I tried all of the answers in the thread - none of them worked (I was scared it might be a HW problem). The only thing that surprisingly worked for me was turning the PC off, keeping it off for a minute and then turning it back on. Simple restarting the device did not work. After this, the problem disappeared as mysteriously as it appeared.


This appears to still be a problem years later.

Like others, I don't know the original cause. For me, I can trigger this distinctive static by switching repeatedly between multiple audio sources such as HDMI outputs on multiple displays, digital line-out, and multiple bluetooth audio outputs.

The solution (for me, and perhaps others) is much simpler and less problematic than killing pulse audio in terminal or rebooting the whole machine.

Simply navigate to the "Sound" tab under the default settings app, and toggle the "over-amplification" button.

This is the screen you need, it's under the default settings app

I suspect this is an issue with the pulse-audio code being written in some places to set volume 0-99, but in other places 0-199 (100% over-amplification), and then mixing up those settings when trying to add/subtract/reapply them between outputs.

Regardless of the why, toggling the over-amplification setting on/off appears to get things back on track.

Works on following system:

VERSION="20.10 (Groovy Gorilla)"

I was having the same issue on a dual boot system. Previously pulseaudio -k can temporarily solve the problem once it occurs.

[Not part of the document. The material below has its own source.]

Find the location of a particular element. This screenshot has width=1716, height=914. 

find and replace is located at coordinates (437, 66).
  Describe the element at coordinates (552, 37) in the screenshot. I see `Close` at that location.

This time it occurs immediately on boot and restarting pulseaudio does not help. Rebooting multiple times into ubuntu does not solve the issue either.

For me, the problem disappear after booting once into windows then boot back to ubuntu...

  • So perhaps a firmware-related problem.Do you use Intel HD audio? Oct 16, 2020 at 16:09
  • @ParsaMousavi No, it is an AMD one. And the trick only works some of the time (I am struggling with it again now).
    – hkchengrex
    Nov 29, 2020 at 10:11

If you're using VLC Player, just turn its volume under 100%. it worked for me. I hope it works for you.